Reproduce the data below, changing each "dropdown" to "drop-down menu" and leaving everything else the same.

(Source data)
%%
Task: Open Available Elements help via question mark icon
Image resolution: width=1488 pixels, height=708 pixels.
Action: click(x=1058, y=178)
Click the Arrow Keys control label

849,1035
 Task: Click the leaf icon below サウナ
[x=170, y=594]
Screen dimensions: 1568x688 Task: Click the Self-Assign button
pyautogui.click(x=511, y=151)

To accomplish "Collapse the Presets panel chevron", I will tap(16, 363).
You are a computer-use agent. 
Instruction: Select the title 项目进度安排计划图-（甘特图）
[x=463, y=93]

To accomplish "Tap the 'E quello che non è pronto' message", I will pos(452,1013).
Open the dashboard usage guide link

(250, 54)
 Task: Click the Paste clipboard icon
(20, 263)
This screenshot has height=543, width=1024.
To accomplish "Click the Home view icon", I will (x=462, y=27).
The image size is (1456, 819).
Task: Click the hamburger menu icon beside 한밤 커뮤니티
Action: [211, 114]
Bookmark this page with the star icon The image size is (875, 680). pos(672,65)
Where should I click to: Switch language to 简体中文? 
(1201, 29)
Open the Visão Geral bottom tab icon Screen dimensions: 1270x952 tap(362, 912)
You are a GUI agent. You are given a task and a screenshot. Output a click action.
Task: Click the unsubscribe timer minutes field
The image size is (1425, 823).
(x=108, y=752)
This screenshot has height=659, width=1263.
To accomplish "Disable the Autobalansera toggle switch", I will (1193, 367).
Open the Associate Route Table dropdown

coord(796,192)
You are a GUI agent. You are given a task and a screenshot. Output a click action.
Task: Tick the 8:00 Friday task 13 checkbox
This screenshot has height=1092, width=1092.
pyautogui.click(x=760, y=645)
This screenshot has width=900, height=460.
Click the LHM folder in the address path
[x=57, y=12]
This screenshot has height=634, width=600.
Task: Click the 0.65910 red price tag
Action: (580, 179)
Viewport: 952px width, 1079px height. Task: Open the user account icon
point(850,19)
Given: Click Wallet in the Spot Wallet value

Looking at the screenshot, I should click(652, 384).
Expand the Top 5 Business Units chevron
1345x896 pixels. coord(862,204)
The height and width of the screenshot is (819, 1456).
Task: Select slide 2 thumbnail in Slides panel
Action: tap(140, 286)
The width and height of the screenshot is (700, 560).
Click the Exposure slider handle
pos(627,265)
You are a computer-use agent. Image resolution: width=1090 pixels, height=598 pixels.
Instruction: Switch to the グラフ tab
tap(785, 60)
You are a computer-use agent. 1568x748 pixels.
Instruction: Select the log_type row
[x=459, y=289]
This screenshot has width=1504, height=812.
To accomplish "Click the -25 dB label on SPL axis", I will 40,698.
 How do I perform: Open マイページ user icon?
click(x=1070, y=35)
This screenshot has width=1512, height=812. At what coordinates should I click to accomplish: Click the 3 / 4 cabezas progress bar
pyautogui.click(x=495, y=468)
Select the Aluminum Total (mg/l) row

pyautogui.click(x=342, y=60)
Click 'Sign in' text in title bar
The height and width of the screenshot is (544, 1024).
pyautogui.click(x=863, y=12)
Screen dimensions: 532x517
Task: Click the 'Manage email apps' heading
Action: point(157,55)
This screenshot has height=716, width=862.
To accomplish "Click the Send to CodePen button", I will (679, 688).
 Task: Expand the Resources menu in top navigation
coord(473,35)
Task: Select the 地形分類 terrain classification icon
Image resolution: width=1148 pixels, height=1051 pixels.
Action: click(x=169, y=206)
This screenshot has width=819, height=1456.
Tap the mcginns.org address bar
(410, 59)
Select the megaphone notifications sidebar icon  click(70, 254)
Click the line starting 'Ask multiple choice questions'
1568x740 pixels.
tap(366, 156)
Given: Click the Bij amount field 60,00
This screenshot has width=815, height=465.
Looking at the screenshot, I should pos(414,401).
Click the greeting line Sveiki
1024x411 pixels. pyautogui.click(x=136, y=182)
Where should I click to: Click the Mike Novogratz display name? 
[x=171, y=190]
%%
> _Exercise answer_
Task: Open Available Elements help via question mark icon
Image resolution: width=1488 pixels, height=708 pixels.
Action: click(x=1058, y=178)
Click the Arrow Keys control label

849,1035
 Task: Click the leaf icon below サウナ
[x=170, y=594]
Screen dimensions: 1568x688 Task: Click the Self-Assign button
pyautogui.click(x=511, y=151)

To accomplish "Collapse the Presets panel chevron", I will tap(16, 363).
You are a computer-use agent. 
Instruction: Select the title 项目进度安排计划图-（甘特图）
[x=463, y=93]

To accomplish "Tap the 'E quello che non è pronto' message", I will pos(452,1013).
Open the dashboard usage guide link

(250, 54)
 Task: Click the Paste clipboard icon
(20, 263)
This screenshot has height=543, width=1024.
To accomplish "Click the Home view icon", I will (x=462, y=27).
The image size is (1456, 819).
Task: Click the hamburger menu icon beside 한밤 커뮤니티
Action: [211, 114]
Bookmark this page with the star icon The image size is (875, 680). pos(672,65)
Where should I click to: Switch language to 简体中文? 
(1201, 29)
Open the Visão Geral bottom tab icon Screen dimensions: 1270x952 tap(362, 912)
You are a GUI agent. You are given a task and a screenshot. Output a click action.
Task: Click the unsubscribe timer minutes field
The image size is (1425, 823).
(x=108, y=752)
This screenshot has height=659, width=1263.
To accomplish "Disable the Autobalansera toggle switch", I will (1193, 367).
Open the Associate Route Table drop-down menu

coord(796,192)
You are a GUI agent. You are given a task and a screenshot. Output a click action.
Task: Tick the 8:00 Friday task 13 checkbox
This screenshot has height=1092, width=1092.
pyautogui.click(x=760, y=645)
This screenshot has width=900, height=460.
Click the LHM folder in the address path
[x=57, y=12]
This screenshot has height=634, width=600.
Task: Click the 0.65910 red price tag
Action: (580, 179)
Viewport: 952px width, 1079px height. Task: Open the user account icon
point(850,19)
Given: Click Wallet in the Spot Wallet value

Looking at the screenshot, I should click(652, 384).
Expand the Top 5 Business Units chevron
1345x896 pixels. coord(862,204)
The height and width of the screenshot is (819, 1456).
Task: Select slide 2 thumbnail in Slides panel
Action: tap(140, 286)
The width and height of the screenshot is (700, 560).
Click the Exposure slider handle
pos(627,265)
You are a computer-use agent. Image resolution: width=1090 pixels, height=598 pixels.
Instruction: Switch to the グラフ tab
tap(785, 60)
You are a computer-use agent. 1568x748 pixels.
Instruction: Select the log_type row
[x=459, y=289]
This screenshot has width=1504, height=812.
To accomplish "Click the -25 dB label on SPL axis", I will 40,698.
 How do I perform: Open マイページ user icon?
click(x=1070, y=35)
This screenshot has width=1512, height=812. At what coordinates should I click to accomplish: Click the 3 / 4 cabezas progress bar
pyautogui.click(x=495, y=468)
Select the Aluminum Total (mg/l) row

pyautogui.click(x=342, y=60)
Click 'Sign in' text in title bar
The height and width of the screenshot is (544, 1024).
pyautogui.click(x=863, y=12)
Screen dimensions: 532x517
Task: Click the 'Manage email apps' heading
Action: point(157,55)
This screenshot has height=716, width=862.
To accomplish "Click the Send to CodePen button", I will (679, 688).
 Task: Expand the Resources menu in top navigation
coord(473,35)
Task: Select the 地形分類 terrain classification icon
Image resolution: width=1148 pixels, height=1051 pixels.
Action: click(x=169, y=206)
This screenshot has width=819, height=1456.
Tap the mcginns.org address bar
(410, 59)
Select the megaphone notifications sidebar icon  click(70, 254)
Click the line starting 'Ask multiple choice questions'
1568x740 pixels.
tap(366, 156)
Given: Click the Bij amount field 60,00
This screenshot has width=815, height=465.
Looking at the screenshot, I should pos(414,401).
Click the greeting line Sveiki
1024x411 pixels. pyautogui.click(x=136, y=182)
Where should I click to: Click the Mike Novogratz display name? 
[x=171, y=190]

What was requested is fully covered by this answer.